Microseason 35 of 72 · June 21–25
Solstice — the sun stands still
A five-day window of the year, read through nine North American climate regions.
Same week, nine climates
A microseason names a five-day window of the solar year. What that window actually looks like on the ground depends on where you are. Below, the same calendar window read through each of nine North American climate regions.
- NENortheast Continental
Solstice — the sun stands still
Summer solstice — longest day, highest arc across the sky.
- SESoutheast Subtropical
The longest day turns toward shadow
Solstice marks the sun's pivot; days now imperceptibly shorten, though heat peaks and will climb higher still.
- PNWPacific Northwest
Summer Solstice Stillness
The sun at its northernmost extreme. Nights are shortest; dawn comes before 5 a.m. Clear skies hold. Air warms noticeably after weeks of cool mornings.

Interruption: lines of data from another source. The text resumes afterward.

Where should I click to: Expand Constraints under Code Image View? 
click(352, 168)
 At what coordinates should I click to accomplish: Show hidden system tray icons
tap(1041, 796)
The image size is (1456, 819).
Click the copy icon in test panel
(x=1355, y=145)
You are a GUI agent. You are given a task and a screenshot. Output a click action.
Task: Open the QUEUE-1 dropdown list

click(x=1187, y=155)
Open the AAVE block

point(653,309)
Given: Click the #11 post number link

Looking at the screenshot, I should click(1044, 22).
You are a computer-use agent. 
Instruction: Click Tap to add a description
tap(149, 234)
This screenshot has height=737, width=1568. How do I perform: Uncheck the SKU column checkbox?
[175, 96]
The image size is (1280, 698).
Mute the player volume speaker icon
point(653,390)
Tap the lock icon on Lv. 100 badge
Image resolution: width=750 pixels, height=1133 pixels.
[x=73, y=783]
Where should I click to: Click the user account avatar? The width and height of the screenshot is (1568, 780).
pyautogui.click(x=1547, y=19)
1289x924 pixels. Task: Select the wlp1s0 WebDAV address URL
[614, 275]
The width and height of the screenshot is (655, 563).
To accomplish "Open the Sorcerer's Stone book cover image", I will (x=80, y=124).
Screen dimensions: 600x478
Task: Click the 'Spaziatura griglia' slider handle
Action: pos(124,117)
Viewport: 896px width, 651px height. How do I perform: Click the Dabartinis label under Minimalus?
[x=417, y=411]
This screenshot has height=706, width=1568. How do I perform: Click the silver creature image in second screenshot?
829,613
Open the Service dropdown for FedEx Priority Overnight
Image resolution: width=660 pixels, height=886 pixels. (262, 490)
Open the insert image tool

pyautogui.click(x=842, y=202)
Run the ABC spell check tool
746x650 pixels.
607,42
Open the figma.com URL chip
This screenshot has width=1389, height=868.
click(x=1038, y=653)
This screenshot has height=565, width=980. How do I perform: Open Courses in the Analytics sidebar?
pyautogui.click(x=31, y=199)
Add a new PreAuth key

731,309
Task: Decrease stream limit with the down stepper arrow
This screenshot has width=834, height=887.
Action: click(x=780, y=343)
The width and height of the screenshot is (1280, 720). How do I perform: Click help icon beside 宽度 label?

- CACalifornia Mediterranean
Longest daylight, driest air
Solstice peak brings maximum solar exposure; relative humidity crashes, grasses are tinder-dry.
- MWMountain West
Long light holds the peaks
Summer solstice; dawn breaks before 5 AM, dusk lingers past 9 PM at high elevation, extending daylight across alpine tundra.
- MPPlains Continental
Solstice—sun at zenith
Summer solstice marks maximum daylight; intense solar energy drives rapid corn growth and daily thunderstorm development across the plains.
- SWSouthwest Desert
Haboob rises from the basin
First major dust storms arrive. A wall of dust sweeps across the desert mid-afternoon, silhouetting cholla and saguaro. Temperature plummets 20 degrees in minutes.
- TRTropical / Sub-Tropical
The sun reaches its zenith turn
Solstice arrives. Overhead sun climbs to 85°. Mid-day shade becomes salvation. Afternoon storms gather with ritual precision by 3 PM.
- AKAlaska Subarctic
Wildflowers peak across the land
Fireweed, monkshood, columbine, and geranium blanket tundra and forest margins in a brilliant subarctic bloom.
About the 72-microseason calendar
A microseason is a five-day window of the solar year — long enough to notice something change, short enough that the change is specific. The year holds seventy-two of them, six per month, ordered by what the natural world is doing rather than what the clock says. Almanac calendars like this are an old American habit, kept by farmers, gardeners, and birders for centuries; Weather Story collects them into a single reference.
Each microseason is read through nine North American climate regions. The phenological events that mark a five-day window vary with ecology — the strawberries that open in the Northeast might coincide with the first magnolias dropping in the Southeast and the salmonberry blossoms unfurling in the Pacific Northwest. Same week, nine ecologies, nine readings.